Reading passage
++++++++++
From Vassar (to Hanover) to Hollywood: Meryl Streep's college years

Many actors wait tables, before they get their big break, to supplement the often meager earnings of the theater. But how many movie stars can say they waited tables at the Hanover Inn?

Just one: the phenomenal Meryl Streep. Streep, who spent a term at Dartmouth through the 12-college exchange while a student at Vassar College, sat down with The Dartmouth to reminisce about college life.

As one of the first women ever to attend Dartmouth while the school was still all male, Streep and around 60 other coeds came to campus for what would surely be an interesting adventure.

The two-time Academy Award-winning actress came to Dartmouth during the fall of her senior year at Vassar after hearing about the reputation of the College's drama department.

"I heard of [former drama professor and department chair] Rod Alexander," she said. "I met some kids from Dartmouth who came to Vassar, and they seemed pretty cool."

But the prospect of good academics and fun people was not all that drew the drama major to theCollege.

"Part of the lure of Dartmouth was that I could take a full course of study and have three and a half weeks vacations," she said, referring to the D-plan's variance from a normal semester college system.

She found herself enjoying Hanover in the fall. "I enjoyed it a lot," she said, with brief but noticeable hesitation.

She attributes the higher grades she got at Dartmouth to a general sense that everyone was going on to law school or business school and needed the boost.

"Dartmouth was the only time in my life when I got all As," she said. "I think the faculty at Vassar wanted you to know the meaning of a B+."

Streep herself was heading for drama school, eventually, and did not seem bothered by numerical grades. She spent much of her time honing her theater skills.

At Dartmouth, she took a playwrighting class with legendary drama professor Errol Hill, was the only woman in her dance class, and compiled a "thesis project of drawings" for her costume design class.

She recalled sitting on the floor of Cohen dormitory in the Choates, which was linoleum at the time, drawing for hours.

"Every week we studied a different period of drama history and designed countless numbers of costumes for each one," she said. "It was one of my favorite courses."

But Streep did not spend all of her time with her schoolbooks. Her observations of the social life at the College during the tumultous Vietnam War era -- "an exciting time" -- made an impact on her.

"Everybody had hair to their shoulders," she said. "It looked like Vassar from behind."

She recalled a visibly polarized campus in which the "fraternity people tended to be one sort and the counter-culture announced who they were by the way they looked and, like any category, that didn't begin to explain who they were."

Streep's compassion for the marginalized was apparent in her conversation with The Dartmouth. She herself preferred to go to Rollins Chapel to sing because no one was ever there.

She said she enjoyed spending time on the shores of the Connecticut River reading.
++++++++++
Set problem
Quote the Meryl Streep article word for word, beginning at "But the prospect" and stopping after "needed the boost.".

Given data
++++++++++
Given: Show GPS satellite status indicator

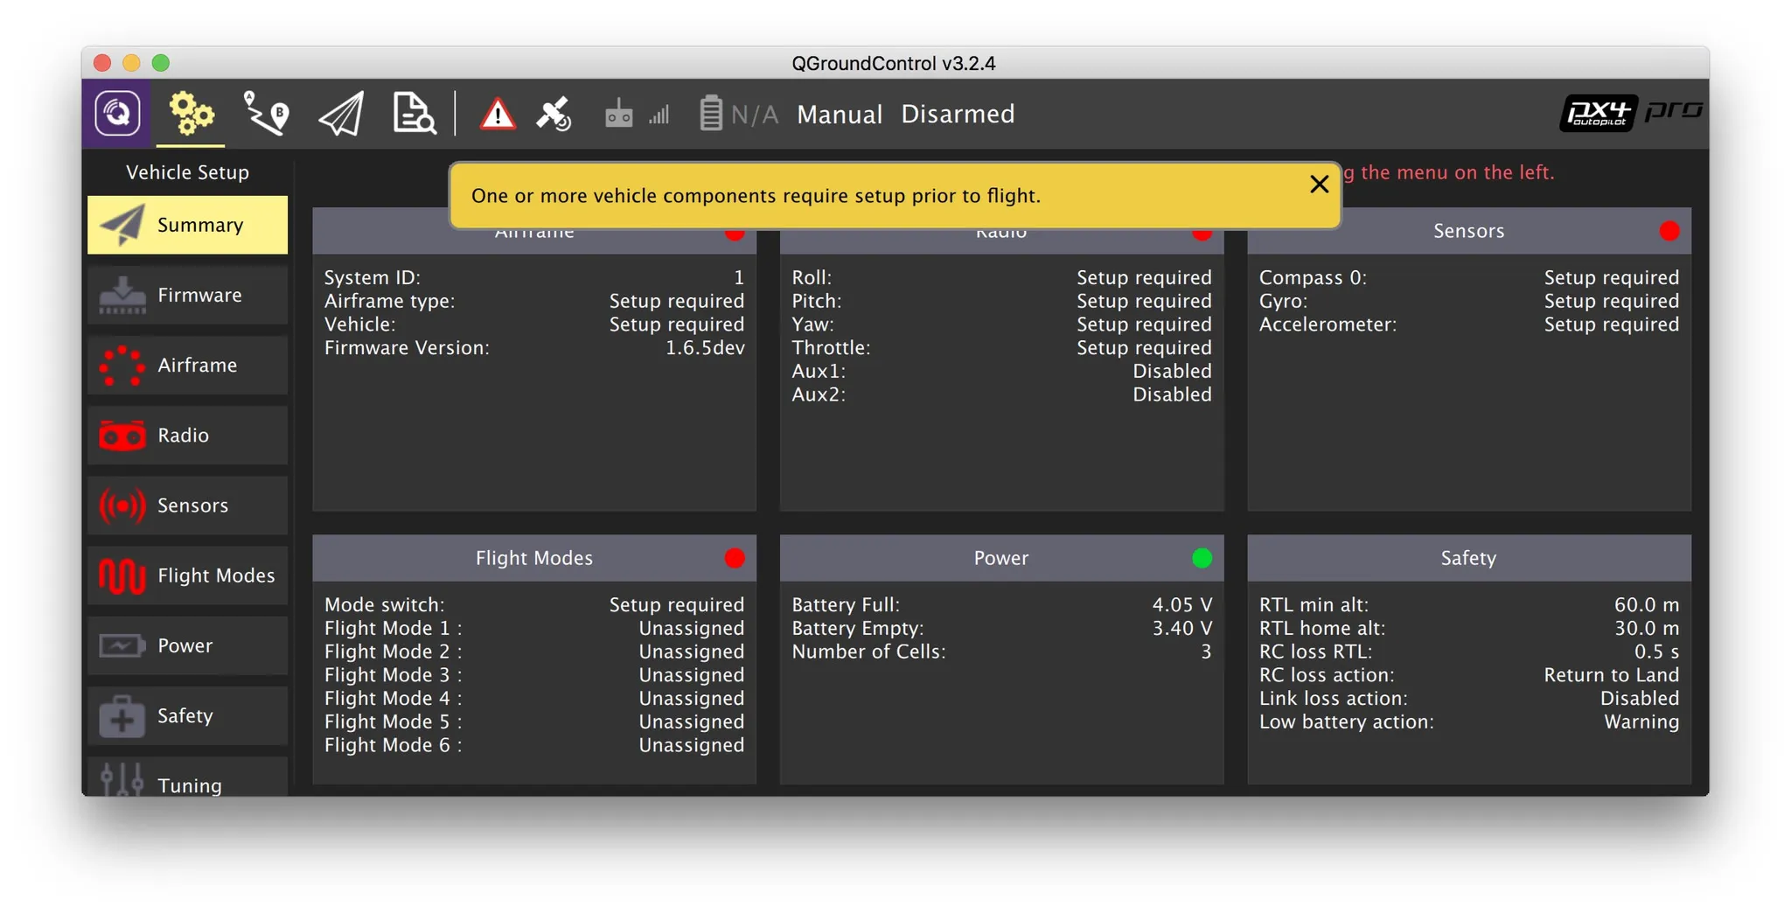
++++++++++
Reply to the task
But the prospect of good academics and fun people was not all that drew the drama major to theCollege.

"Part of the lure of Dartmouth was that I could take a full course of study and have three and a half weeks vacations," she said, referring to the D-plan's variance from a normal semester college system.

She found herself enjoying Hanover in the fall. "I enjoyed it a lot," she said, with brief but noticeable hesitation.

She attributes the higher grades she got at Dartmouth to a general sense that everyone was going on to law school or business school and needed the boost.